In some cases I've learned to lie when cutting contact. For example I used to wash clothes for extra money (until I found out the more I washed the more hot water I used and thus the less profit I made and it also cut into my other money making projects) and one woman gave me her (and children's) clothes to wash and I recall wondering why she didn't just throw a ripped shirt away or turn it into a rag before deciding it wasn't my biz and washed it with the rest. After she picked up her clothes she (for the first time) went through the clothes until she found the shirt and accused me of ripping it and refusing to pay. A couple of weeks later she decided to give me "another chance" and I told her I wasn't taking the job and when she asked why I told her bluntly she was a liar and a cheat and in Texas we had a saying: "First time shame on you, second time shame on me." She hit the roof but I told her to leave before I called the cops and her response was to spread all kind of lies about me. Luckily her lies were so extreme, she had a reputation for shady/dodgy actions like that, and others knew me better than that so it didn't stick. Nevertheless I decided I probably wouldn't handle it well if I got too many people starting rumors about me and in the future I'd always tell people like her that I was too busy (and if that didn't dissuade them give them a price that I knew they wouldn't pay, or if they did as happened a couple of times, enough to make their crap worth it as long as I was reasonably sure I wasn't going to be ripped off).

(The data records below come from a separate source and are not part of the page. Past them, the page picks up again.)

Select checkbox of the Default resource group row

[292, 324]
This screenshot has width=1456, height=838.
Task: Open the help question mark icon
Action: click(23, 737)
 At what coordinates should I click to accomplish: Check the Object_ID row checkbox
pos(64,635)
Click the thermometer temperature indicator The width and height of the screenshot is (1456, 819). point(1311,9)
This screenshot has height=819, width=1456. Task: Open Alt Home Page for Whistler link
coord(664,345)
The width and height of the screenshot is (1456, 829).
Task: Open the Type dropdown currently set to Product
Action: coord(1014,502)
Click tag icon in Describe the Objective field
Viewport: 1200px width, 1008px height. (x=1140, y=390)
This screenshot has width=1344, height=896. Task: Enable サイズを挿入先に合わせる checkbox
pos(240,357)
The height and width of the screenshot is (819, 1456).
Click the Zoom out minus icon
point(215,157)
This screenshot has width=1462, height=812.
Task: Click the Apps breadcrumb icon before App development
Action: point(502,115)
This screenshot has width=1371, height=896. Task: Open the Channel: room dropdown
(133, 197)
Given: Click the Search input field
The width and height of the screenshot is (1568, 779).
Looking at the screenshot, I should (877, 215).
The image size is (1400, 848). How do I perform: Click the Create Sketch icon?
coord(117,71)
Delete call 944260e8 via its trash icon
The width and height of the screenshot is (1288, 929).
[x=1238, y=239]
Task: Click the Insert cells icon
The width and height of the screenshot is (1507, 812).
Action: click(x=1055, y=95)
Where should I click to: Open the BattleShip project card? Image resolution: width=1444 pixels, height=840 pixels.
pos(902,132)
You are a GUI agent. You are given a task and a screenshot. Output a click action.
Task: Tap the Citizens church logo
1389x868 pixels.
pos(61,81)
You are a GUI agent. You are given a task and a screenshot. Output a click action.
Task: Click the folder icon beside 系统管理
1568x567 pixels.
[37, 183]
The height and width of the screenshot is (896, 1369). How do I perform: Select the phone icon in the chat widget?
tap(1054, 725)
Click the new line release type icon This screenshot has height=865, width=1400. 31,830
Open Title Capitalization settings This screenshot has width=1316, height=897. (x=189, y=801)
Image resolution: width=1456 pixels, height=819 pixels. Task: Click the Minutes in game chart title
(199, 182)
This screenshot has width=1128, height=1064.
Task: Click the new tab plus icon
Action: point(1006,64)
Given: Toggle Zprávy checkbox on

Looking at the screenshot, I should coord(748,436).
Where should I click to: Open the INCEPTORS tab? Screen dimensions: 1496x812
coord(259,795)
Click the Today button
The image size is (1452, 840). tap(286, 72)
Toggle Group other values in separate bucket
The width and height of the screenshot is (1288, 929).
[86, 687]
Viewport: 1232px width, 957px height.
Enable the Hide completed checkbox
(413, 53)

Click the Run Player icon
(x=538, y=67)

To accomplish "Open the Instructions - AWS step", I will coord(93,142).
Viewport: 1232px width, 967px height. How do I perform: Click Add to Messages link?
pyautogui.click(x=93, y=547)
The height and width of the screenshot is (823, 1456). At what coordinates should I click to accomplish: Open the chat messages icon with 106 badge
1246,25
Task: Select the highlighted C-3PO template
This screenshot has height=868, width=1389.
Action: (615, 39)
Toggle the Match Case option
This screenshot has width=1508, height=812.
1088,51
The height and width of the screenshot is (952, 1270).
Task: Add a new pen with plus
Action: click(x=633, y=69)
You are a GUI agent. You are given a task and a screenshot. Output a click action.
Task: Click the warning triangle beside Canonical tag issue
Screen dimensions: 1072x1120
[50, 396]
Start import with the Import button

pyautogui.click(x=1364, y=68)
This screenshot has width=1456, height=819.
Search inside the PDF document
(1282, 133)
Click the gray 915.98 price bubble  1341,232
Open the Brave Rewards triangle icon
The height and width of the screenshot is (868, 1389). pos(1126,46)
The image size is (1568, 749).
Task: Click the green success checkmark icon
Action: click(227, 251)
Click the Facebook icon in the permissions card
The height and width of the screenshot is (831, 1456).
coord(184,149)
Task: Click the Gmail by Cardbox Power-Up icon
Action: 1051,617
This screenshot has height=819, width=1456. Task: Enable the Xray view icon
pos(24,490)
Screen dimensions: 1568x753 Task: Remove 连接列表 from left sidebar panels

Sometimes it's important not to alienate people if doing so can harm you socially, financially, etc. I know it's not fair, and that rankles my Libra scales, but sometimes it's better to suffer a little unfairness and keep the things I enjoy.

Even so, there are always lines that can be crossed and there have been times I've chosen to take the consequences of speaking my mind (much easier as a kid when had less concern for consequences and had less to lose anyway). The examples that come quickly to mind aren't ones I care to share here.

Close friends and other loved ones are a different matter and I feel I can talk openly with them (just as they can with me) or I shouldn't be that close to them anyway. I have lost friends this way, too. But usually it's not a problem. Of course speaking up can still be diplomatic (at least at first), such as saying "people" instead of "you" (example: "I'm not sure why, but I don't like it when people do that" rather than "I don't like it when you do that"). Even better is to praise good behavior (without being condescending, of course) rather than criticize bad behavior in hopes of encouraging the good over the bad. It usually works for me.

And I have at times gotten on someone who was messing things up with everyone by singling one or more person out to be obnoxious to, making the social gathering toxic and thus to keep things smooth by correcting or ejecting the offending person from the deal or gathering. That said, I usually try to keep it private, like when some guys starting talking loudly about deer hunting at a veggie potluck I spoke quietly to them that I've done some hunting, too, but it was disrespectful of our hosts to talk about things like that here just as it would be for the vegans to show up at a hunting club talking loudly about how meat is murder, and I'm glad to say they saw my point and changed the subject and never brought anything like that up again there.